Established in August 2008, American Swing Music and Dance Association is an educational and charitable organization dedicated to keeping this uniquely American form of musical and dance expression alive and thriving.Swing music and dance begins in the late 1920s and continues to today. The music covers jazz, big band, jump blues, boogie woogie, rock and roll, net-swing, as well as electro swing! The dance has grown and changed and had many incarnations as the dancers adapted to contemporary music. It has been called Lindy Hop, Jitterbug, Bop, Hand Dance, Balboa, Shag, East Coast Swing, Bal-Swing, West Coast Swing, and many others.
Inseparable from each other, swing music and dance have been an integral part of American popular culture for over 80 years.
American Swing Music and Dance Association’s mission is to educate the public on the history and evolution of this art form by providing both instructional dance courses and live music events.

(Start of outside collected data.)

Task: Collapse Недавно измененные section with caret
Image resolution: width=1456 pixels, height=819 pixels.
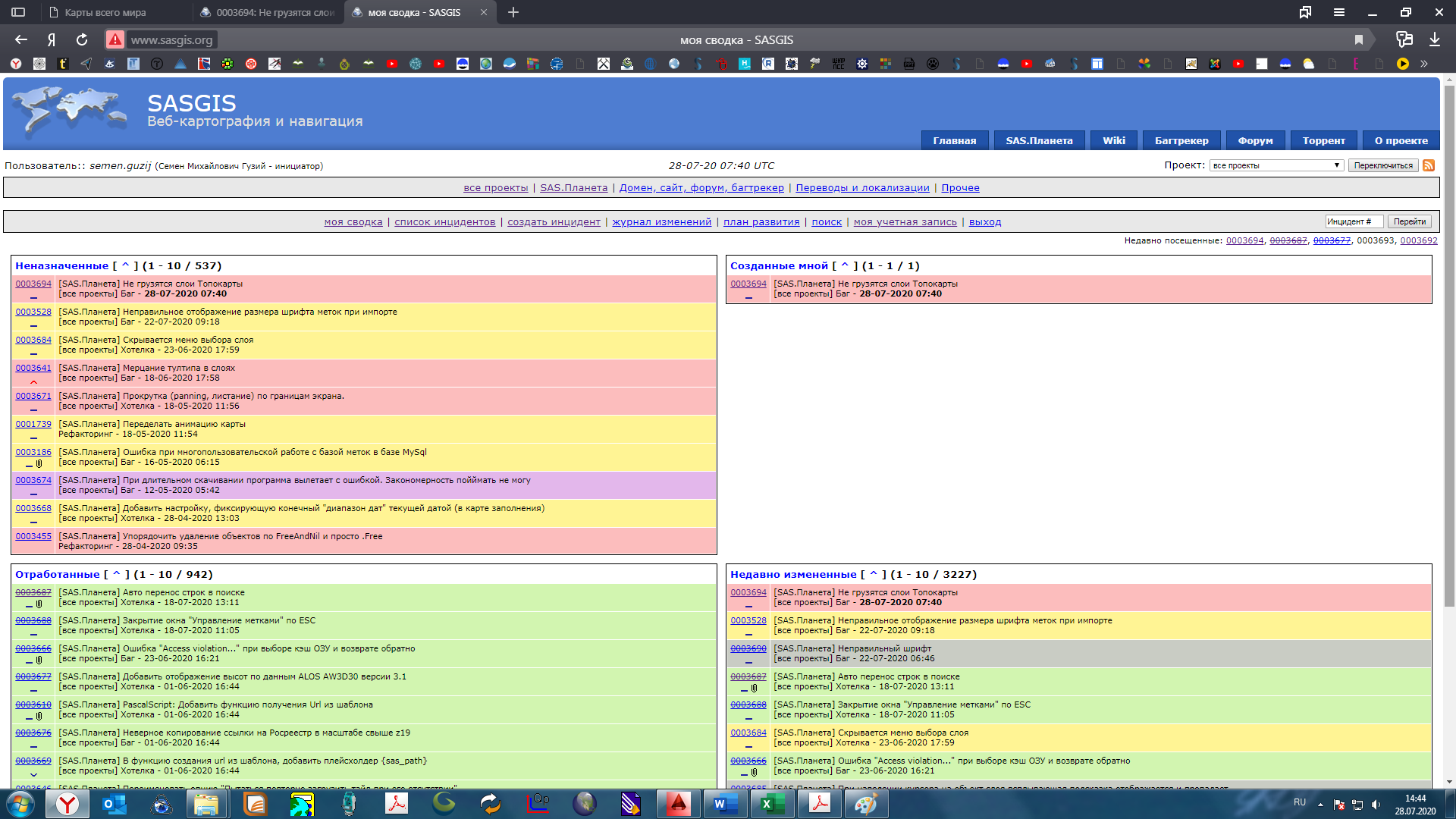Action: point(873,574)
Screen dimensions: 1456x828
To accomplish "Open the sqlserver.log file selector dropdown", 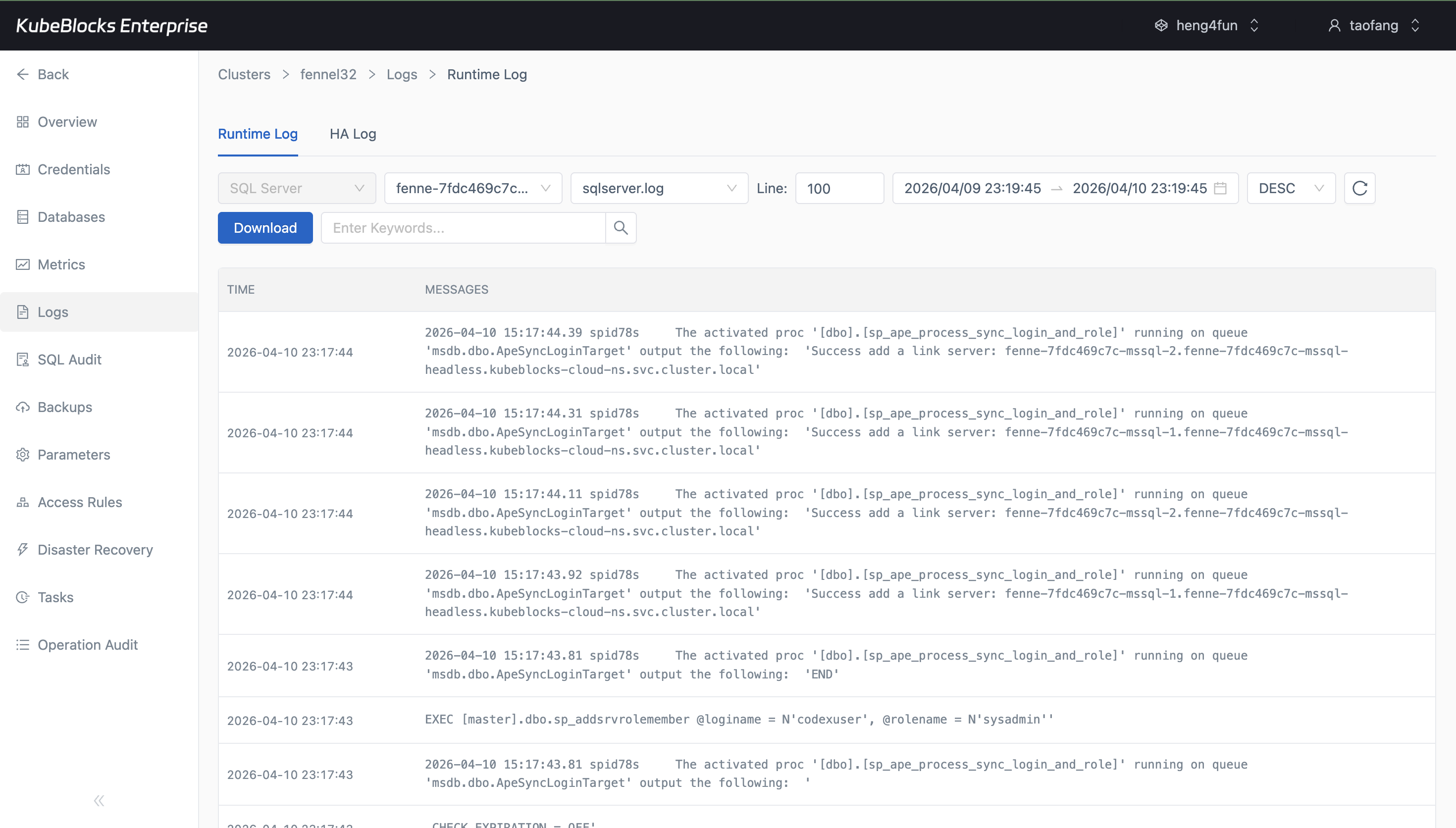I will [658, 188].
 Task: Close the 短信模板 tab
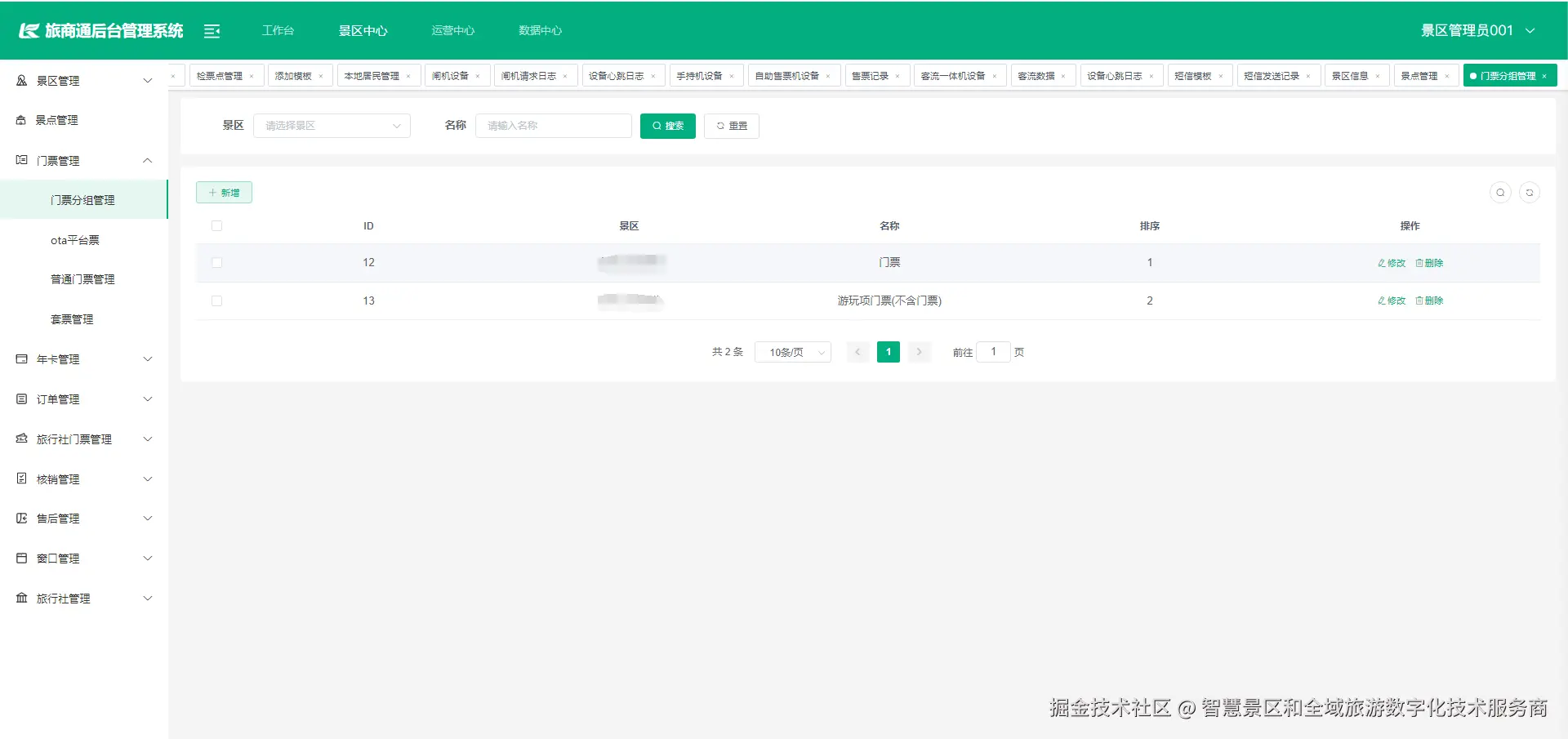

The benefits of swing dancing are numerous. Too often, modern education emphasizes book learning without providing necessary social skills; the rise of the internet means people have less human and face-to-face social interaction. Students who engage in social dance develop valuable social skills at the same time they are engaging in a healthy physical activity. By providing educational and instructional programs, AmericanSwing.org helps foster an appreciation for the historical importance of the art form while creating a new generation of dancers.
Teaching Jitterbug and Lindy Hop since 1994, Gottaswing’s eight-week beginner and intermediate classes have set the gold standard in swing dance instruction. Classes are open to dancers of all ages, no partner required (we rotate partners in class). In addition to our regular classes, we also offer specialty classes: aerials, team performance, Balboa, and advanced styling, to name but a few. To find out more, visit Gottaswing.com.
“Swing” is the music, and “swing dancing” is the family of dances that developed to the new musical style that began with the Harlem Renaissance in the 1920s. Taking elements of jazz, tap, the Breakaway, the Charleston and the new syncopated rhythms of the era, a new dance style emerged—Lindy Hop. Almost 90 years later, swing dancing with its many variations is still going strong.